Fin da epoca romana le limitazioni alla capacità giuridica della donna  vengono spiegate dai giuristi latini con pretese qualità negative come l'ignorantia iuris (ignoranza della legge), imbecillitas mentis (inferiorità naturale), infirmitas sexus (debolezza sessuale), levitatem animi (leggerezza d'animo). La rivendicazione di questa radicale diversità tra uomo e donna rifletteva una netta contrapposizione già esistente tra uomo e uomo, tipica delle società antagonistiche. Al pari degli impotenti o degli eunuchi, la donna romana, nel periodo arcaico, non poteva adottare; non poteva neppure rappresentare interessi altrui, né in giudizio, né in contrattazioni private; non poteva fare testamento o testimoniare, né garantire per debiti di terzi, né fare operazioni finanziarie; non poteva neppure essere tutrice dei suoi figli minori. Le veniva preclusa la facoltà d'intervenire nella sfera giuridica di terzi semplicemente perché - e con questo in pratica si chiudeva il cerchio della discriminazione - non aveva mai ufficialmente gestito alcun tipo di potere su altri. Sotto questo aspetto la società maschilista romana non faceva molta differenza tra donne ignobili e donne rispettabili, come per esempio le matrone. Le differenze erano solo di carattere etico-sociale, non certo politico.

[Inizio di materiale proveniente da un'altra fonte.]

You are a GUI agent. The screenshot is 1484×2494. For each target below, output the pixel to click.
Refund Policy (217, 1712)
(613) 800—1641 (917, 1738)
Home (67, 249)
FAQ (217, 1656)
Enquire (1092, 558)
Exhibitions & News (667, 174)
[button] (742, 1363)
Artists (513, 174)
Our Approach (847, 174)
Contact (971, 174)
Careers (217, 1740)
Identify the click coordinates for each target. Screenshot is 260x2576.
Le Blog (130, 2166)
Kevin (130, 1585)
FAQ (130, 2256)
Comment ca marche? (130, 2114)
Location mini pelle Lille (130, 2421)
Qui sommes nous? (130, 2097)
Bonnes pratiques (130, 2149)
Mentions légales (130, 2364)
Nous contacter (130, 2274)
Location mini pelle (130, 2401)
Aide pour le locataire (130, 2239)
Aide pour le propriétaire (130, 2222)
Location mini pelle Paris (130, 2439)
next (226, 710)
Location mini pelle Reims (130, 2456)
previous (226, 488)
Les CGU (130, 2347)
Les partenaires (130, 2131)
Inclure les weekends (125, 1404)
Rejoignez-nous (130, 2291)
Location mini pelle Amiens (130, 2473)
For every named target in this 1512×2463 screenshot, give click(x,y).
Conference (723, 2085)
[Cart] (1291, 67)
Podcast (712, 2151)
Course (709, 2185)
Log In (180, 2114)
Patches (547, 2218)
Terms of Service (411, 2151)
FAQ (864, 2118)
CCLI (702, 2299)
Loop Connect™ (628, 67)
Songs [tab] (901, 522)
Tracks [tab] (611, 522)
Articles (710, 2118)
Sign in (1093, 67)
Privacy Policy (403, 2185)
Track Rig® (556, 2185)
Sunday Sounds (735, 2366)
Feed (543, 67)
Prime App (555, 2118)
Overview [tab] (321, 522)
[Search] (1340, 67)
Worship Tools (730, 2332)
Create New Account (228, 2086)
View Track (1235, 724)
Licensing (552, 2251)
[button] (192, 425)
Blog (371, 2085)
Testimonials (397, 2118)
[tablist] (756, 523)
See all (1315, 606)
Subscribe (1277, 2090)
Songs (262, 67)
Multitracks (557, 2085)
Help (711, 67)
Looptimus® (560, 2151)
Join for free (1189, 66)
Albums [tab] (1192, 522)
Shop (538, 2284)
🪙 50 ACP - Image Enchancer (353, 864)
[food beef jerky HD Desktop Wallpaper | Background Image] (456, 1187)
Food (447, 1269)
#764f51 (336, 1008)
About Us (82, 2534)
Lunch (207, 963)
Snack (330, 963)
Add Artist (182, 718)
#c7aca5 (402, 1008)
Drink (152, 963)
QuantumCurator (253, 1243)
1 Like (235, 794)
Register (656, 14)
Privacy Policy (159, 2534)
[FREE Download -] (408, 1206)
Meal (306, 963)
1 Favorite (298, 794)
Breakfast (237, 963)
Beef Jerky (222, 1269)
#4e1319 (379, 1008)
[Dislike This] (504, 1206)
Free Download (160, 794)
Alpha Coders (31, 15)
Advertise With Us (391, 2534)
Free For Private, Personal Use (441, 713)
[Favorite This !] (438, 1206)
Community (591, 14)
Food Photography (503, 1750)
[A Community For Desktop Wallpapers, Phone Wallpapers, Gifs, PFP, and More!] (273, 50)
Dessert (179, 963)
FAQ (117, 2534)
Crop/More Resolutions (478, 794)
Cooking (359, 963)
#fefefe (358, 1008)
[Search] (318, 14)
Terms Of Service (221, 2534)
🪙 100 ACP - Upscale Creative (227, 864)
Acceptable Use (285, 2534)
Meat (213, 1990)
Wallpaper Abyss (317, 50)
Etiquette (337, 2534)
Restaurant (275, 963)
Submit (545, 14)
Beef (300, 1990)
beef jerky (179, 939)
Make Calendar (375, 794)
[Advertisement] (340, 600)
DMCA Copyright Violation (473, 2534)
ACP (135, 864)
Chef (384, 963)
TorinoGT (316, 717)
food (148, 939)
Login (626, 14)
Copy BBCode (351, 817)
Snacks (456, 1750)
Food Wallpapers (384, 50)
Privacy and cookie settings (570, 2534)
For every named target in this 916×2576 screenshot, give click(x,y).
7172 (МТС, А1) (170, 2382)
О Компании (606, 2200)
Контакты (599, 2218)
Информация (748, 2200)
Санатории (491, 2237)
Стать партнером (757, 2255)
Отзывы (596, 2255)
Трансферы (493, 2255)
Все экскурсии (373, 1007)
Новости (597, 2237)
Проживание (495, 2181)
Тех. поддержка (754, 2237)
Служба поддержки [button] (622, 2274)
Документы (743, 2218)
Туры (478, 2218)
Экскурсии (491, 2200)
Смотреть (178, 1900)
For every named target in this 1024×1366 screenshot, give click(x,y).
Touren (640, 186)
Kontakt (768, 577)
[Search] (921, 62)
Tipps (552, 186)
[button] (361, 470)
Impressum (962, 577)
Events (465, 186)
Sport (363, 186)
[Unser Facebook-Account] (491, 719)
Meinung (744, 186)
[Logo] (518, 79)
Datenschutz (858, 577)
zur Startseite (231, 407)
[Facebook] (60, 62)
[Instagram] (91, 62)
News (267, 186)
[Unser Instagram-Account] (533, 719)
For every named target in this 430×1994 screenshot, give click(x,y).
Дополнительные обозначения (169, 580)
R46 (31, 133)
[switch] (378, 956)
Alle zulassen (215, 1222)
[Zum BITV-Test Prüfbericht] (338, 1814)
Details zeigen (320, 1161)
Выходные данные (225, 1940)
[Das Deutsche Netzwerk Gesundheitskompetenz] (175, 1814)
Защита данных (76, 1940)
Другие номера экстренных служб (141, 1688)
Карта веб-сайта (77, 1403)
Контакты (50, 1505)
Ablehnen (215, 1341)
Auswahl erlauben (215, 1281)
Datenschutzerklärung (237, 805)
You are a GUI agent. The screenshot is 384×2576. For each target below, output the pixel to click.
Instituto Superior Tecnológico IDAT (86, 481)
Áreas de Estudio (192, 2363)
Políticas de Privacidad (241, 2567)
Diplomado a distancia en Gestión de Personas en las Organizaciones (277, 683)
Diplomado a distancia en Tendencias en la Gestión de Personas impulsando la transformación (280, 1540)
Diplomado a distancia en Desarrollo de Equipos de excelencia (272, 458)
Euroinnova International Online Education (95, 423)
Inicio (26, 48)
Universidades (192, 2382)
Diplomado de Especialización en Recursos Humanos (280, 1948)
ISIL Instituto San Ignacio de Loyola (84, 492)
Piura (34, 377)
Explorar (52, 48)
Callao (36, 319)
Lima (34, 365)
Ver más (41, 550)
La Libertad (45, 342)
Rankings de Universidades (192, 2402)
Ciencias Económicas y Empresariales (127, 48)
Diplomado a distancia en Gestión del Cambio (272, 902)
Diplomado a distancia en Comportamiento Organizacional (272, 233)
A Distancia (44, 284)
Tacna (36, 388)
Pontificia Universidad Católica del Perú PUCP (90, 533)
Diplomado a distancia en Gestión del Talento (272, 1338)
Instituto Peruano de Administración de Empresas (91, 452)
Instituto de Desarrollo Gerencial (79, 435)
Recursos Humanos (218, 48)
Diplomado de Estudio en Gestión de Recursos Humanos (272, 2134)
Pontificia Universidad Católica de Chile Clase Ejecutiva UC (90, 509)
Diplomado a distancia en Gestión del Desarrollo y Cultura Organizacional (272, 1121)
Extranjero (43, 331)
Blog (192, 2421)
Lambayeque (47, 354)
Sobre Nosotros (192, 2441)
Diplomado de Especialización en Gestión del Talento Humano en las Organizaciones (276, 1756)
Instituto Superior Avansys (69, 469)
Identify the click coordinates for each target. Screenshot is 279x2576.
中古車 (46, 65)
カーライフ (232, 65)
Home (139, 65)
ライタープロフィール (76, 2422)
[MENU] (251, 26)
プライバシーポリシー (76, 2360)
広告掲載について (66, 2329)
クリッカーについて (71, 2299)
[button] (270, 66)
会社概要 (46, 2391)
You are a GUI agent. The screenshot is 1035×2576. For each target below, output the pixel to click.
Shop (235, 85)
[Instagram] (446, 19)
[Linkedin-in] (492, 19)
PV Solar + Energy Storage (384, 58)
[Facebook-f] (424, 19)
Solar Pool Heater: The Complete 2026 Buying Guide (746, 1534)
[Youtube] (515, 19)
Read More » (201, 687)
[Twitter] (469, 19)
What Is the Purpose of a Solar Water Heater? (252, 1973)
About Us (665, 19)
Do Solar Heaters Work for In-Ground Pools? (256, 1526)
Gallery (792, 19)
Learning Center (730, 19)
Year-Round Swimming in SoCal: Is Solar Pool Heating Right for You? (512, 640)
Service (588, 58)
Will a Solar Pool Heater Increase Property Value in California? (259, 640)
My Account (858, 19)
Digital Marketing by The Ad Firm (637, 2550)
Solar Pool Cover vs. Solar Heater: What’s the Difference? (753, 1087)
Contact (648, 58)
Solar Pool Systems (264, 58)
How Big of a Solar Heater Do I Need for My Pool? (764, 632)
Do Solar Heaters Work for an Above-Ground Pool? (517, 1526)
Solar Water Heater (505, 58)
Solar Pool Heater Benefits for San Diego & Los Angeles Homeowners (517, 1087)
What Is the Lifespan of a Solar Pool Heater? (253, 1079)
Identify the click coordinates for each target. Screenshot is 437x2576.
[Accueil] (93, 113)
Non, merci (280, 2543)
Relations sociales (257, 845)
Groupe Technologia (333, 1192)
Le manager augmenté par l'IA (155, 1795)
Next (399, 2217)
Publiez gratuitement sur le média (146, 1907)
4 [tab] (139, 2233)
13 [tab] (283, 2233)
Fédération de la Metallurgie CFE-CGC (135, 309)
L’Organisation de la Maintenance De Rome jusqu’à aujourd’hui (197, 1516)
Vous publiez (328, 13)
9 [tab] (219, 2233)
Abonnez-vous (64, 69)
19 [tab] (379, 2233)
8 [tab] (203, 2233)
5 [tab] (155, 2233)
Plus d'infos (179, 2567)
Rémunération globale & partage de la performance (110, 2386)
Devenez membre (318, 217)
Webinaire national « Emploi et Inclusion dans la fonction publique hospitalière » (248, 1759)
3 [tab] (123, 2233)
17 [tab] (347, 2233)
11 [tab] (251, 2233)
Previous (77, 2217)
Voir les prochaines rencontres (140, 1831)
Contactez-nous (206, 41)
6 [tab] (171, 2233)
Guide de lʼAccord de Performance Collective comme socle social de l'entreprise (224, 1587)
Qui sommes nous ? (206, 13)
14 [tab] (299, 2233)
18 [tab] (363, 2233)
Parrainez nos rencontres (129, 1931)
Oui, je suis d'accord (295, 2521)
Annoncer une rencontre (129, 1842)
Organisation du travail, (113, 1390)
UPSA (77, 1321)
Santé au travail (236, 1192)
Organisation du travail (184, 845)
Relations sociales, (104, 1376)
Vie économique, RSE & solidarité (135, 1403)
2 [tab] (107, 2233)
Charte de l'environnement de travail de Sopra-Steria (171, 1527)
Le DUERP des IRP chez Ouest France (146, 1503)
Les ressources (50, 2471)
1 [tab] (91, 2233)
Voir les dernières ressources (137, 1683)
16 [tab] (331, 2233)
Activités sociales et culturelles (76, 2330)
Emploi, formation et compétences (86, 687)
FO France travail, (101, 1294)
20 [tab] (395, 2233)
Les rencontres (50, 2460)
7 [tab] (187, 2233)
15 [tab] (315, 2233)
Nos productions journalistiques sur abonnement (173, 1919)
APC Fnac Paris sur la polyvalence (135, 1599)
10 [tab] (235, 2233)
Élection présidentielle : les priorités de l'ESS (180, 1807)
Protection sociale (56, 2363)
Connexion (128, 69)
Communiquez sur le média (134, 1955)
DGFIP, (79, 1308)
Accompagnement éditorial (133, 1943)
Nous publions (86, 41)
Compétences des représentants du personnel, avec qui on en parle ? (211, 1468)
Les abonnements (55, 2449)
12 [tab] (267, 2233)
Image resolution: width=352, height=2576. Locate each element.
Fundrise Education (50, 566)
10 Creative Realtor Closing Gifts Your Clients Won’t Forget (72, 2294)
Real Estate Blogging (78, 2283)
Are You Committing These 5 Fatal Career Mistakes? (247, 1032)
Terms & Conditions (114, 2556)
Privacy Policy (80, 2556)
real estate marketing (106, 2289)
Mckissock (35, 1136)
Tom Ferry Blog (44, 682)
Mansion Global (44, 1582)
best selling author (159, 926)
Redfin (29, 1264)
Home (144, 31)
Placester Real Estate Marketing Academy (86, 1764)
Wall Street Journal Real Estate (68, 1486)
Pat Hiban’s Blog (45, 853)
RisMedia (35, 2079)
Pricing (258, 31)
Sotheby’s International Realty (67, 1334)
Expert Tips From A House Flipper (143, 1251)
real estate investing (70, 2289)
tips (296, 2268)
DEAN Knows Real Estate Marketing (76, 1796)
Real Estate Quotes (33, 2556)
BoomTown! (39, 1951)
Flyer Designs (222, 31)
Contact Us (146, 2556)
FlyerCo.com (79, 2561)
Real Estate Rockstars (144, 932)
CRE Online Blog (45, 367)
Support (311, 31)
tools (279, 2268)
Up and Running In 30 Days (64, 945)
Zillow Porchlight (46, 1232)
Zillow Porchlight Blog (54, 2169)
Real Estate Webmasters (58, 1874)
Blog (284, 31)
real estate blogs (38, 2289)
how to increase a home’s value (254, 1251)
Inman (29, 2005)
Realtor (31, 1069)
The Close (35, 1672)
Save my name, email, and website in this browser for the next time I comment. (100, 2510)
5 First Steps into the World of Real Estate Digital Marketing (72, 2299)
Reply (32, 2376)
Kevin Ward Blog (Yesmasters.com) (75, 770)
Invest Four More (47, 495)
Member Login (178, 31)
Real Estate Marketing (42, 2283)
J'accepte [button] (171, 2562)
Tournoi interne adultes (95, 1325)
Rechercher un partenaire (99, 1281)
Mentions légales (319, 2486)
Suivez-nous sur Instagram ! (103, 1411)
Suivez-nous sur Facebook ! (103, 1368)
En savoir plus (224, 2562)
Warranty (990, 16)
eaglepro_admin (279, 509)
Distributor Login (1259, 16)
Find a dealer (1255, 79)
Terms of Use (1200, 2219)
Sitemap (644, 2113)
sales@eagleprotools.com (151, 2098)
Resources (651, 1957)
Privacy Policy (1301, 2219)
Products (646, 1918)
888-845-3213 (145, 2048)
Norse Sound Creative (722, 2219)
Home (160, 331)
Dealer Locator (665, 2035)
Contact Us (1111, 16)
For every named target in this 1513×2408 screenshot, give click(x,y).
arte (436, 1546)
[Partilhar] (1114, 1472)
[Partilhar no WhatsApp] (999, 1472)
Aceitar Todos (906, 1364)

 Ancora oggi le donne sono sotto-rappresentate e la carriera politica rimane per loro un percorso pieno di ostacoli. Eppure le donne non sono indifferenti alla politica e a dimostrarlo è la storia delle rivoluzioni, ricca di esempi di donne coraggiose, che hanno scelto la strada dell’azione senza aver paura della repressione, l’esilio e perfino la morte, pur di difendere le proprie idee. Durante la rivoluzione del 1789, le “tricoteuses” assistono quotidianamente alle sedute dell’Assemblea, intervenendo attivamente nei dibattiti: infatti, sono loro che cercheranno il Re a Versailles per condurlo a Parigi e porre fine alla monarchia. Emergono in quest’occasione personalità come quella di Théroigne de Méricourt, che partecipa alle giornate rivoluzionarie dell’agosto 1792 e viene per questo frustata in pubblico e coperta di offese. Oppure Madame Roland che andrà sul patibolo nel 1793 lanciando un grido che rimarrà celebre: “Libertà, quali crimini si commettono in nome tuo”. Nel 1791 Olympe de Gouges pubblica la Dichiarazione dei diritti della donna e della cittadina, in cui reclama il diritto di voto, la possibilità che le donne accedano a tutti gli impieghi pubblici e l’uguaglianza in tutto rispetto agli uomini. Anche lei sarà ghigliottinata.

Il 30 ottobre del 1793 furono proibiti i numerosi club femminili, dove si tenevano le assemblee e si proibirà alle donne di assistere alle assemblee politiche. Durante la Comune di Parigi del 1871 si assistette a una spettacolare partecipazione delle donne: esse attivano asili, mense, organizzazioni di solidarietà e partecipano a varie lotte finendo vittime della repressione dell’esercito di Versailles.

Culmine simbolico della lotta per l’emancipazione femminile,  il nuovo movimento femminista del 1968 rivendica una sua autonomia di lotta perché pone al centro della lotta politica la liberazione della donna la cui posizione nella società ha delle caratteristiche specifiche. La donna, oppressa e sfruttata dal sistema patriarcale e capitalistico, prende coscienza della sua condizione ed elabora una strategia rivoluzionaria che mira a conquistare per la prima volta la sua identità, la sua autonomia, la sua partecipazione alla storia come protagonista.